Necati AYÇİÇEK - Bayburt
Karadeniz sahil yolunda Samsun’dan Sarp’a kadar gidenler görmüşlerdir, yol kenarların da il ve ilçelerin giriş ve çıkışların da göz alıcı yeşillikler. Bunlar, köyüne giden gurbetçilerin ilgisini çeken sebze fideleridir. Sahil yolunun bereketini fırsata dönüştürmek isteyen sebze fidecileri, her ne hikmetse tüm fide çeşitlerinin tanesini bir liradan satıyor. Normal de Karadeniz de sebze fideleri, genellikle bağ halinde ve bir bağı bir, iki veya üç liradan satılırken, Sahil yolu üzerin de sebze fidesi standı açmış tüm fidecilerin aynı ücretle fide satışı yapıyor olmaları vatandaşlar tarafından fırsatçılık olarak nitelendiriliyor.
Bahar ile birlikte sebze fidesi satışlarına hemen her yerde rastlıyoruz. Ne var ki, son yıllar da Avrupa Birliği standartlarına uygun yeni yasalar çıktıkça, çarşı da Pazar da geleneksel hal almış sebze fidesi satışları da değişiyor. Daha sağlıklı ürünler elde edilebilsin diye sertifikalı fidecilik, organik fidecilik veya değişik isimlerle satışa sunulan sebze fideciliğinde fırsatçılar adeta bayram ediyor. Vatandaşa, “bağ” halinde sebze fidesi satışı için “yasak” getirildi denerek, Trabzon ve ilçelerin de üstelik Tarım Kredi Kooperatifleri Satış mağazaları da dahil olmak üzere sebze fidesinin tanesini bir liraya satılırken, aynı fideler Erzurum’dan getirilerek Bayburt’un köylerin de bile 50 kuruşa satılıyor. Bayburt’un Akşar ve Pamuktaş köylerine getirilerek buralar da tüm sertifikalı sebze fideleri 50 kuruşa satılabilirken, aynı fidelerin Karadeniz Sahil yolu boyunca bir liradan satılıyor olmasının mutlaka bir gerekçesi olmalı öyle değil mi?
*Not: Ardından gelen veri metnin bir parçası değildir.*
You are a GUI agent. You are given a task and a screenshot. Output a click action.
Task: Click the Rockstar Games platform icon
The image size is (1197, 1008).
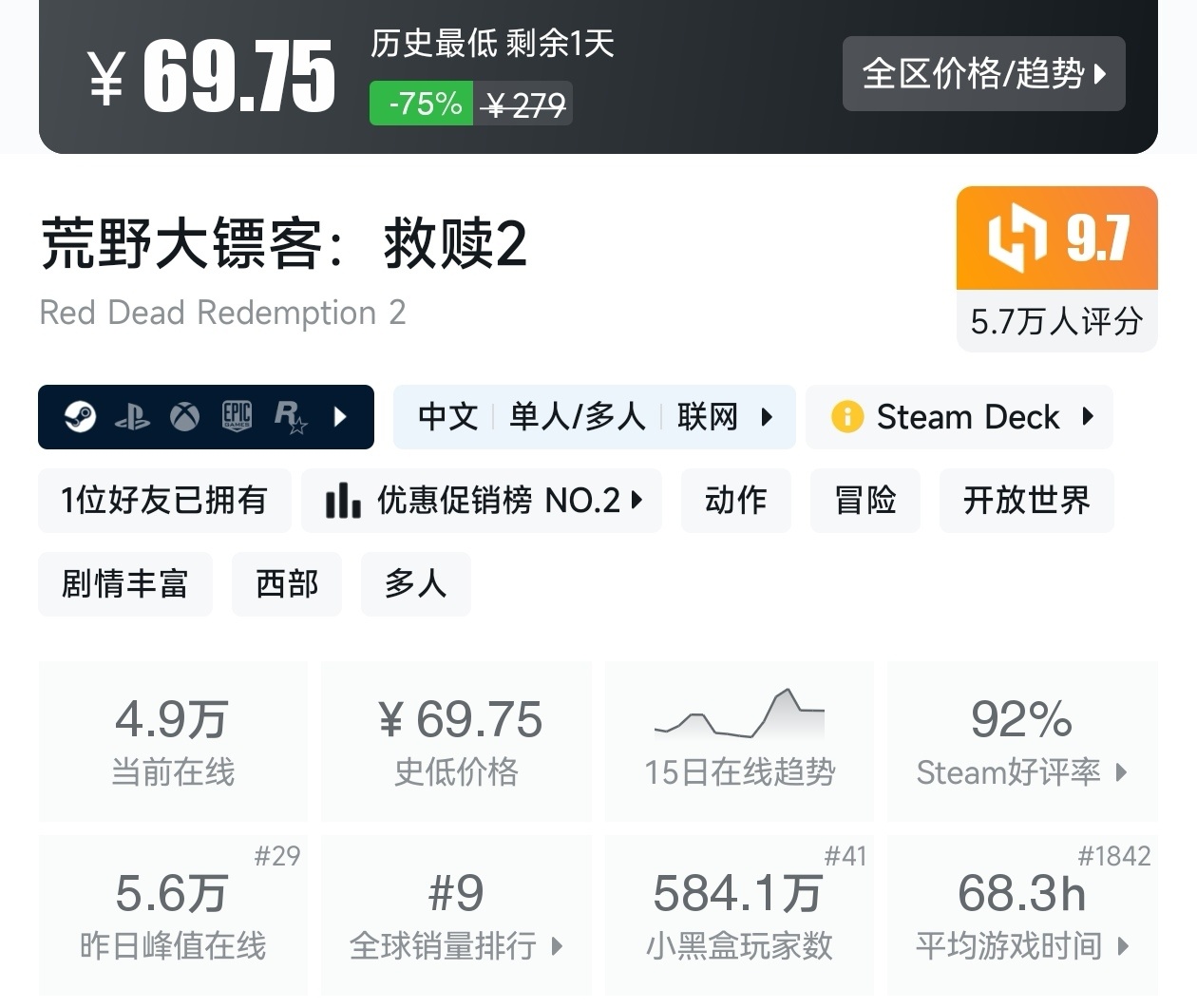pos(290,417)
Pamuktaş köyü Muhtarı Mehmet okumuş, vatandaş sebze fidesi için sıkıntı çekmesin diye fidecileri köylerine davet ettiklerini belirtip, bunu bir kamu görevi olarak görürken, sahil yolu üzerindeki sebze fidesi satışı yapanların ne kamu hizmeti ne de vatandaşın alım gücü kaygıları bulunmuyor. Erzurum fideleri ile Trabzon’daki sebze fidelerinin tohumları ya da yetiştirilme şartları dikkate alındığın da aslında Erzurum fidelerinin daha pahalı olması gerekiyor. Coğrafya ve iklim şartları ile Erzurum ya da Bayburt, yere her dikilenin susuz can bulması mümkün değil ama Karadeniz sahil boyunda sebzeler için ayrıca bir emeğe pek ihtiyaç yok. Fakat, ne yazık ki her şeyde olduğu gibi sebze fideciliğin de de Trabzon başta olmak üzere Karadeniz sahil yolu boyunca onca sebze fidecisi var ama serbest piyasa dense de herhangi bir rekabet de görülmüyor. Tüm sebze fideleri, fideciler de Erzurum fidelerinin iki katı fiyatına satılıyor. İster istemez vatandaş, sebze fidecilerinin bağ satışı yasağını bahane edip, bu işi bir fırsatçılığa dönüştürdüklerinden haklı olarak yakınıyor.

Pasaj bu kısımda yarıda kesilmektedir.